BRIEF
Reproduce the stretch from the start of the records through the line that contains "Action: tap(240, 157)", with the requests included. Scale every coordinate in the answers by 0.4, rounding to whole numbers with halves rounded up, and omit the pictures from your answer.

Stored records
=====

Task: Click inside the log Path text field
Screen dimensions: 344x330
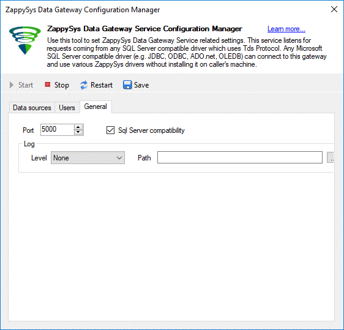Action: tap(240, 157)
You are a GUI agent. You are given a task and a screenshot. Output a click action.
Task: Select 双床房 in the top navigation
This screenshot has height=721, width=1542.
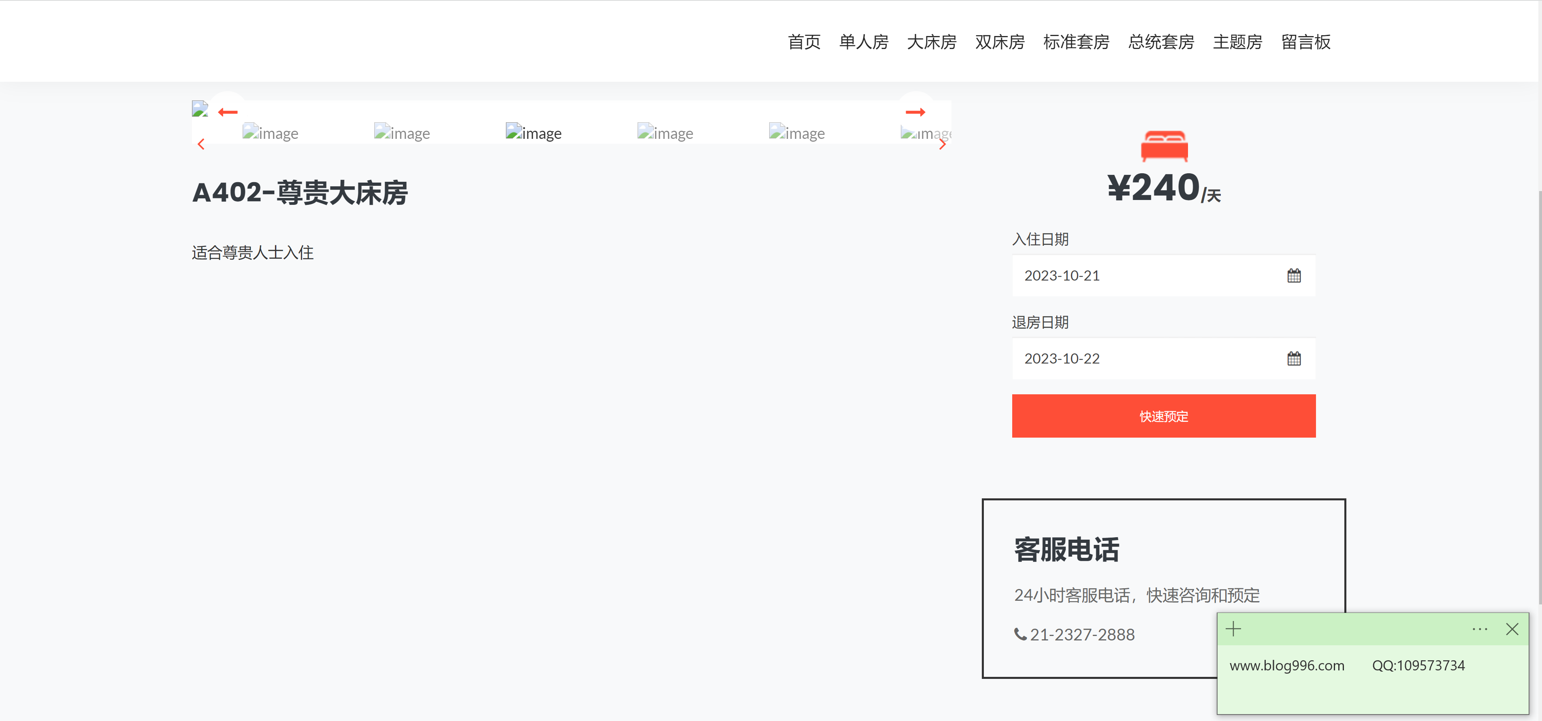point(1000,42)
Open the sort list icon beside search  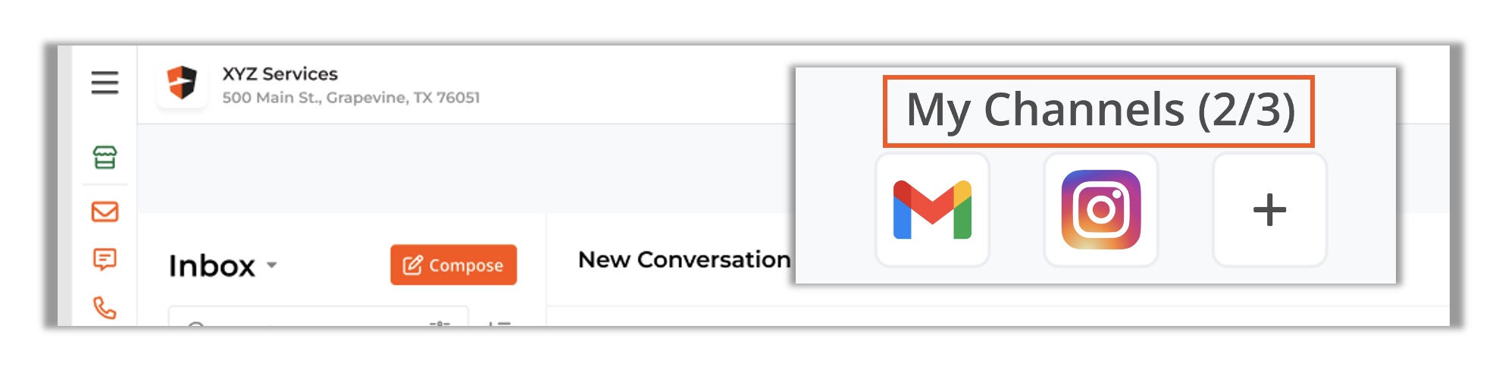[x=499, y=324]

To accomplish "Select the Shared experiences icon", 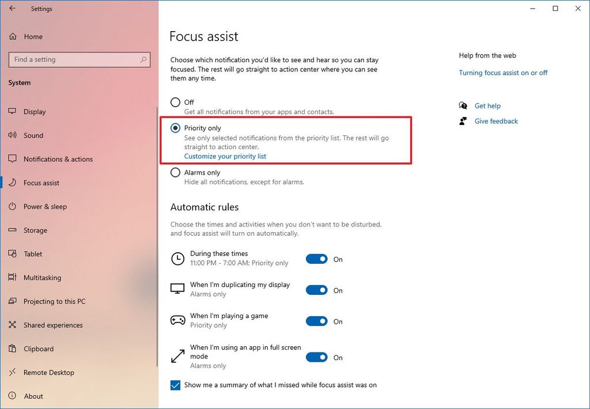I will pos(13,325).
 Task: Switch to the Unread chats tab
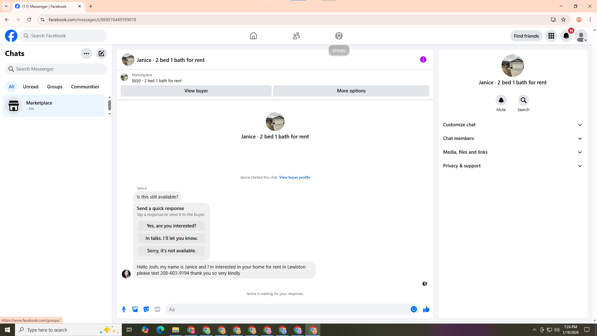click(x=30, y=87)
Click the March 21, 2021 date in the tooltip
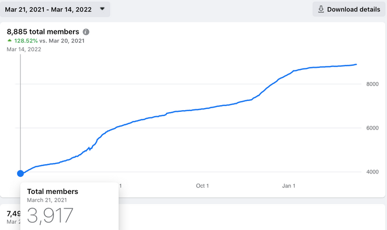Image resolution: width=387 pixels, height=230 pixels. coord(46,200)
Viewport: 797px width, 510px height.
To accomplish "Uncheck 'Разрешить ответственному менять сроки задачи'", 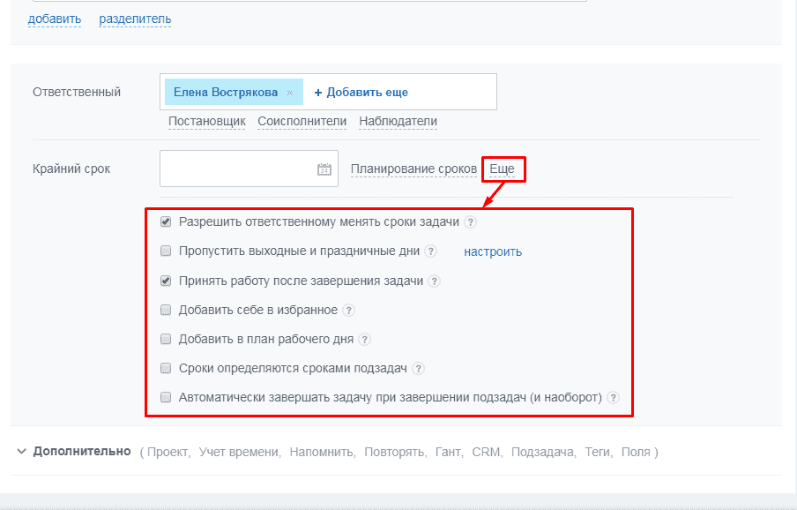I will click(x=166, y=222).
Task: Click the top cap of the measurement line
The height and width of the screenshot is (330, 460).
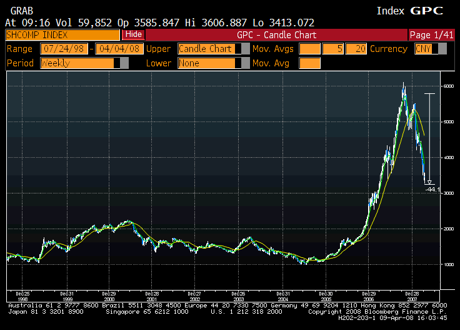Action: coord(429,93)
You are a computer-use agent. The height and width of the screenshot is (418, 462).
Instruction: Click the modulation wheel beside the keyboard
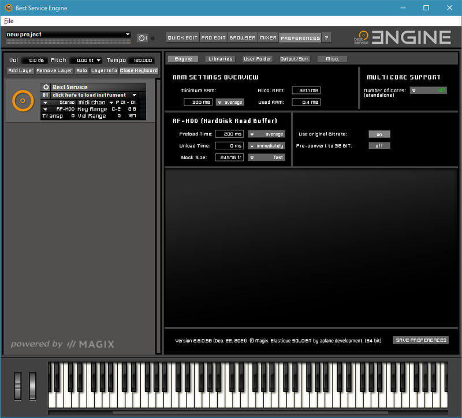point(32,385)
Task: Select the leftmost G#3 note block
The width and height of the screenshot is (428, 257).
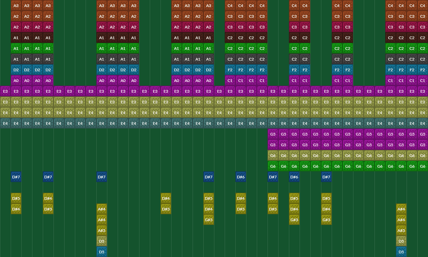Action: pyautogui.click(x=209, y=220)
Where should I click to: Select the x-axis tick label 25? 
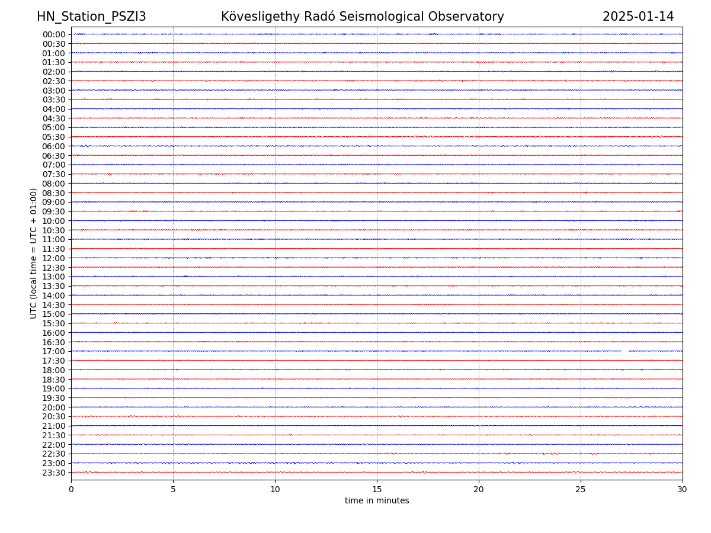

=====

SOLUTION FOR THIS PROBLEM
Task: Click inside the log Path text field
Screen dimensions: 344x330
Action: tap(96, 63)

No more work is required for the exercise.